Stage | Timing | Clinical Manifestations | Laboratory Abnormalities |
Stage 1 | First 24 hours | Anorexia, nausea, vomiting, malaise | Laboratory studies are typically normal |
Stage 2 | Days 2-3 | Improvement in anorexia, nausea, and vomiting. Abdominal pain, hepatic tenderness | Elevated serum transaminases, elevated bilirubin, prolonged PT (if severe) |
Stage 3 | Days 3-4 | Recurrence of anorexia, nausea, and vomiting. Encephalopathy, anuria, jaundice | Hepatic failure, metabolic acidosis, coagulopathy, renal failure, pancreatitis |
Stage 4 | After day 5 | Clinical improvement and recovery (7-8 days) OR Deterioration to multi-organ failure and death | Improvement and resolution OR Continued deterioration |
Investigations
Serum Acetaminophen Concentration: Helps determine the risk of toxicity.
Liver Function Tests (AST, ALT): Elevations indicate hepatic injury.
Electrolytes, BUN, Creatinine: Assess renal function and electrolyte imbalance.
Coagulation Profile (PT, PTT, INR): Prolongation indicates severe liver damage.
Blood Gas Analysis: To determine serum pH and assess metabolic acidosis.
Management of Acute Acetaminophen Poisoning
GI Decontamination
Activated Charcoal: Most effective within the first 1-2 hours post-ingestion. Indicated if ingestion < 4 hr unless co-ingestants such as anticholinergic agents or opioids are present.
Dose: 1 gm/kg (Max dose 50 gm) oral
Contraindications: Gastrointestinal obstruction or altered mental status with an unprotected airway.
Gastric Lavage: May be considered if ingestion < 1 hr. Not recommended for children.
Antidote: N-Acetylcysteine (NAC)
Indications for NAC Therapy in Children and Adolescents:
Serum acetaminophen concentration above the "treatment" line.
Single ingestion of greater than 150 mg/kg (7.5 g total dose regardless of weight).
Unknown time of ingestion beyond 24 hours and a serum acetaminophen concentration >10 mg/L (66 micromol/L).
Delayed presentation (>24 hours after ingestion) with laboratory evidence of hepatotoxicity and a history of excessive acetaminophen ingestion.
IV Regimens of NAC:
For Patients ≤ 20 kg:
Diluent: 5%D/W or 0.45%NSS
3-Bag IV NAC regimen:
NAC 150 mg/kg + 5%D/W 3 mL/kg IV over 60 min
NAC 50 mg/kg + 5%D/W 7 mL/kg IV over 4 hrs
NAC 100 mg/kg + 5%D/W 14 mL/kg IV over 16 hrs
For Patients >20 and <40 kg:
Diluent: 5%D/W or 0.45%NSS
3-Bag IV NAC regimen:
NAC 150 mg/kg + 5%D/W 100 mL IV over 60 min
NAC 50 mg/kg + 5%D/W 250 mL IV over 4 hrs
NAC 100 mg/kg + 5%D/W 500 mL IV over 16 hrs
2-Bag IV NAC regimen: Decreases adverse events with no change in efficacy.
NAC 50 mg/kg/hour for 4 hours (200 mg/kg)
NAC 6.25 mg/kg/hour for 16 hours (100 mg/kg)
For Patients > 40 kg:
May receive IV NAC as recommended for adults.
3-Bag IV NAC regimen:
NAC 150 mg/kg + 5%D/W 200 mL IV over 60 min
NAC 50 mg/kg + 5%D/W 500 mL IV over 4 hrs
NAC 100 mg/kg + 5%D/W 1,000 mL IV over 16 hrs
2-Bag IV NAC regimen: Decreases adverse events with no change in efficacy.

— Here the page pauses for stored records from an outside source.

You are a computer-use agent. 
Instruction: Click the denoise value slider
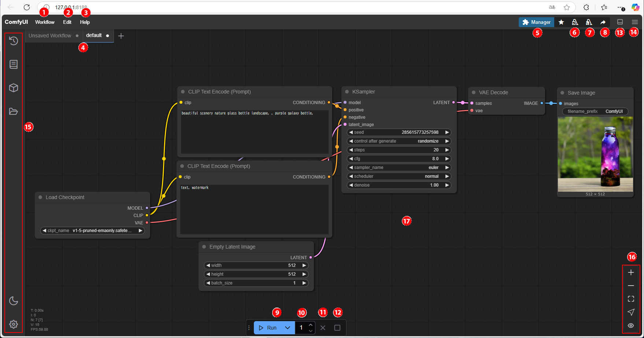pyautogui.click(x=399, y=185)
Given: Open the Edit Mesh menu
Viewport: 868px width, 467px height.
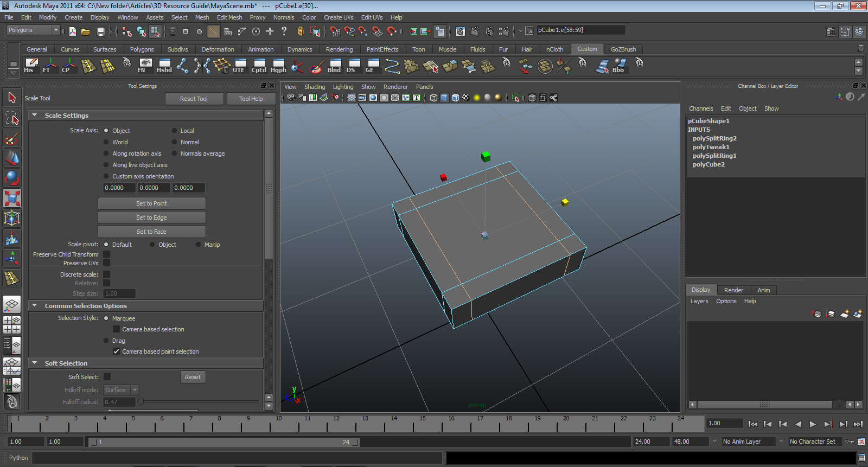Looking at the screenshot, I should coord(229,17).
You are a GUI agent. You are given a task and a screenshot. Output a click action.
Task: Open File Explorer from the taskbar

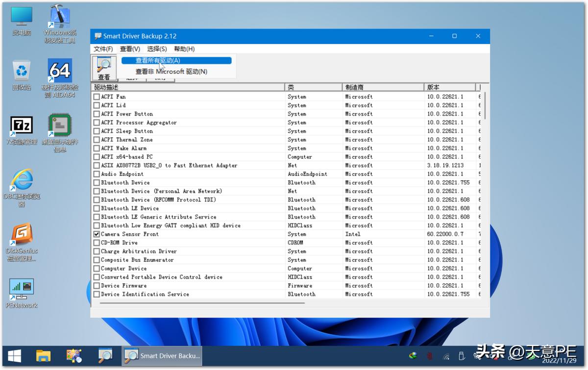pyautogui.click(x=44, y=356)

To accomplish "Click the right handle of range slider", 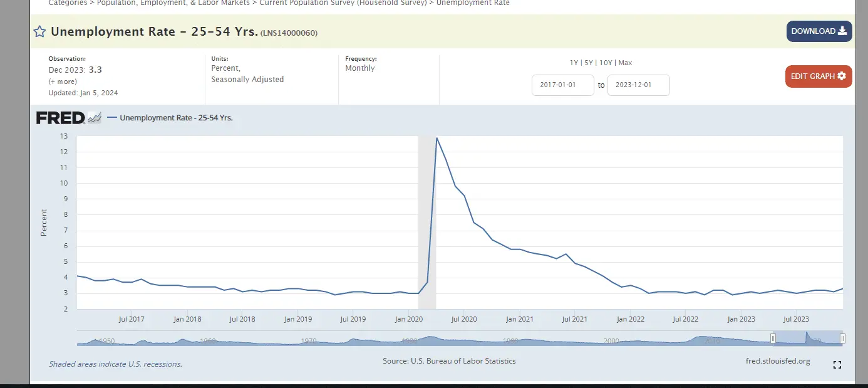I will [842, 338].
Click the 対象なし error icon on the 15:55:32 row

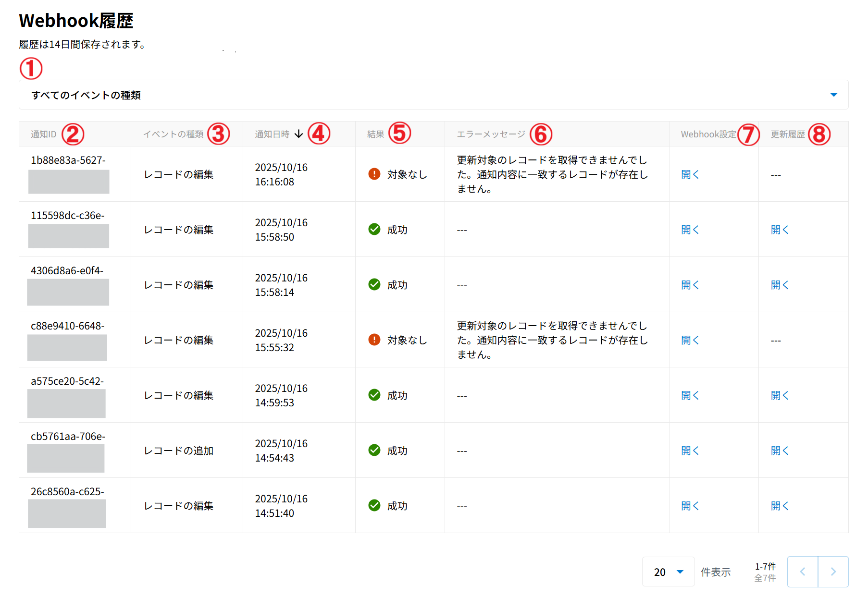(x=374, y=340)

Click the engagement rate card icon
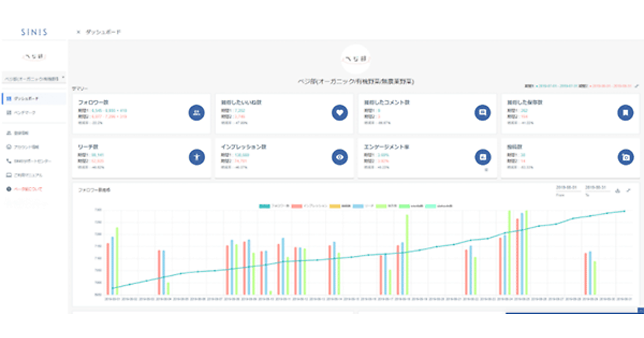tap(482, 157)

NAC 200 mg/kg + 5%D/W 500 mL IV over 4 hrs
NAC 100 mg/kg + 5%D/W 500 mL IV over 16 hrs
Follow-up and Monitoring
Before Completing NAC:
Check: BUN, Cr, AST, ALT, PT, INR, and Acetaminophen level 1 hr before completing NAC therapy.
Decision to Discontinue NAC Therapy: NAC can be discontinued if all three of the following conditions are met:
The patient is asymptomatic (e.g., no right upper quadrant pain).

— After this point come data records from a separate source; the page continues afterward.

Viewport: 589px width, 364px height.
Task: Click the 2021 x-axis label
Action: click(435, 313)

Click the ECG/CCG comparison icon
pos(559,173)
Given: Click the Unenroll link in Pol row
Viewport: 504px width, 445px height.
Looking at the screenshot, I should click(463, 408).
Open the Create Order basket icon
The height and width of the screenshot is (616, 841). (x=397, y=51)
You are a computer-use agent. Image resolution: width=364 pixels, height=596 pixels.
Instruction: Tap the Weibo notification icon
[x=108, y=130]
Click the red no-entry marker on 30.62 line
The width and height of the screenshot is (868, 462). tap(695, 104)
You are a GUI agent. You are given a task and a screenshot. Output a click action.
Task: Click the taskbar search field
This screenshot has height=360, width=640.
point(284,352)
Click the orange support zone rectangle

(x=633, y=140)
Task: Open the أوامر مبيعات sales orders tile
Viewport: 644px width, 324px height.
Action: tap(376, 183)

Acetaminophen concentration level is undetectable.
Serum transaminase activity is decreasing significantly (has decreased to the normal range or to <50 percent of the peak value).

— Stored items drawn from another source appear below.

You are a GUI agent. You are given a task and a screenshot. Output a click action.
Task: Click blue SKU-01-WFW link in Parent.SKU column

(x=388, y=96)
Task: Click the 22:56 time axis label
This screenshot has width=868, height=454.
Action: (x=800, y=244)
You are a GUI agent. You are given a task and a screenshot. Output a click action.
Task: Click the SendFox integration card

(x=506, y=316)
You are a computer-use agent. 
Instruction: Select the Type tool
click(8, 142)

If Conditions Are Not Met: Continue IV NAC at a rate of 6.25 mg/kg per hour.
Conclusion
Acetaminophen overdose is a common and potentially life-threatening situation that requires prompt recognition and management. Understanding the stages of toxicity, conducting appropriate investigations, and implementing timely treatment, especially with N-Acetylcysteine, are critical for patient recovery. Clinicians should remain vigilant for signs of hepatic failure and ensure thorough monitoring and follow-up to guide the successful resolution of acetaminophen toxicity.